The Blue Mountains, situated between Kingston and Port Maria to the north reach 2,300 meters in some places. The region is cool, misty, and gets plenty of rain. The climate plus the rich soil with excellent drainage is considered perfect for growing coffee. Coffee is not native to Jamaica, but was imported in 1728. The beans did exceptionally well and are now a major Jamaican export. Japan imports 90% of the Blue Mountain Coffee. The taste is said to be clean, sweet, and very smooth. To ensure high standards for Blue Mountain Coffee, the Jamaica Coffee Industry Board oversees production and processing of the beans.

Jamaican Blue Mountain gourmet coffee is mostly commercially grown and roasted by machine before being exported. It has sold for over $50 per pound in New York, and a cup of this specialty coffee in Tokyo will set you back the equivalent of US$10.00. There are only a few independent growers who roast the beans over fires. They sell their harvests to locals, who are lucky enough to get the best coffee in the world as soon as it’s roasted, right from the source.

As for commercially grown Blue Mountain coffee, it has a bluish-green color and intense aroma. There are three grades of Jamaican Blue Mountain Coffee. Blue Mountain No. 1 are sorted with a 17/18 size screen with fewer than 2% of the beans showing defects, and fewer than 4% of the beans smaller than this size. Blue Mountain No. 2 are beans sorted by size 16 screen, with defect statistics the same as for Blue Mountain No. 1 coffee beans. Blue Mountain Peaberry is considered a “fetish” coffee in some places and consists of single seed berries sifted with a size 10s screen.
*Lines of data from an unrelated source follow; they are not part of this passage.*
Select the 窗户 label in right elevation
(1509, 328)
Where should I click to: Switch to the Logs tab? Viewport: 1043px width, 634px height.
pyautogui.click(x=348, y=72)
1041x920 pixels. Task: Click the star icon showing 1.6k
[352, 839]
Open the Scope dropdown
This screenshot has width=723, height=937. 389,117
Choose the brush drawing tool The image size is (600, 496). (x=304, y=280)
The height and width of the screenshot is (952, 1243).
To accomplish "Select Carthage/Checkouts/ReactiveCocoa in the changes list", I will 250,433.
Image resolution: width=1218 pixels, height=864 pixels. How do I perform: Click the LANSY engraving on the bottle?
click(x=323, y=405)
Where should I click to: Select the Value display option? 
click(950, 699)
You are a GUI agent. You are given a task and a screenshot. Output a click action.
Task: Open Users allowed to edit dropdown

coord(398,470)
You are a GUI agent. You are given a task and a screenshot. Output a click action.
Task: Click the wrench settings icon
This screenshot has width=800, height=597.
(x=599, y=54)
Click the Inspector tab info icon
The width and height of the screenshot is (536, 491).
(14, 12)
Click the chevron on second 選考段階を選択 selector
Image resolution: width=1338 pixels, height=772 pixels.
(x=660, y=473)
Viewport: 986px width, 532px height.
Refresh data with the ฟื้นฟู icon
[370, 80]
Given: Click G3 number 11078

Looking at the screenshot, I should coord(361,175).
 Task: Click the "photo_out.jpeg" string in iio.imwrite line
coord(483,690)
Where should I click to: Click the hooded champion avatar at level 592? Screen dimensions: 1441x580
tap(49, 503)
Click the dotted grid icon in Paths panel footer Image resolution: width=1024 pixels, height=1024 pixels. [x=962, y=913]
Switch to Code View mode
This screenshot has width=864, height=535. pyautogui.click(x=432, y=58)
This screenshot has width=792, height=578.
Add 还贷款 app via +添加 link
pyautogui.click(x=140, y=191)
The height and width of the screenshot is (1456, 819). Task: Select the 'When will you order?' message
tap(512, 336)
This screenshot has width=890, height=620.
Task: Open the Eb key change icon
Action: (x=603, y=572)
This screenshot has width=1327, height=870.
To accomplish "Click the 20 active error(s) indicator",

Peaberry coffee is slightly different from regular coffee. Normally a coffee cherry makes two seeds, which grow with their flat faces touching each other. Sometimes, one seed fails to thrive and one round bean fills the space where the two seeds would have developed. These singular beans are called “peaberries.” Though they are, technically speaking, mutants, they are said to have richer and better concentrated flavor than normal beans. Peaberries are rare because they make up only two to five percent of the coffee harvest. Peaberry coffee also costs more than “regular” Jamaican Blue Mountain Coffee.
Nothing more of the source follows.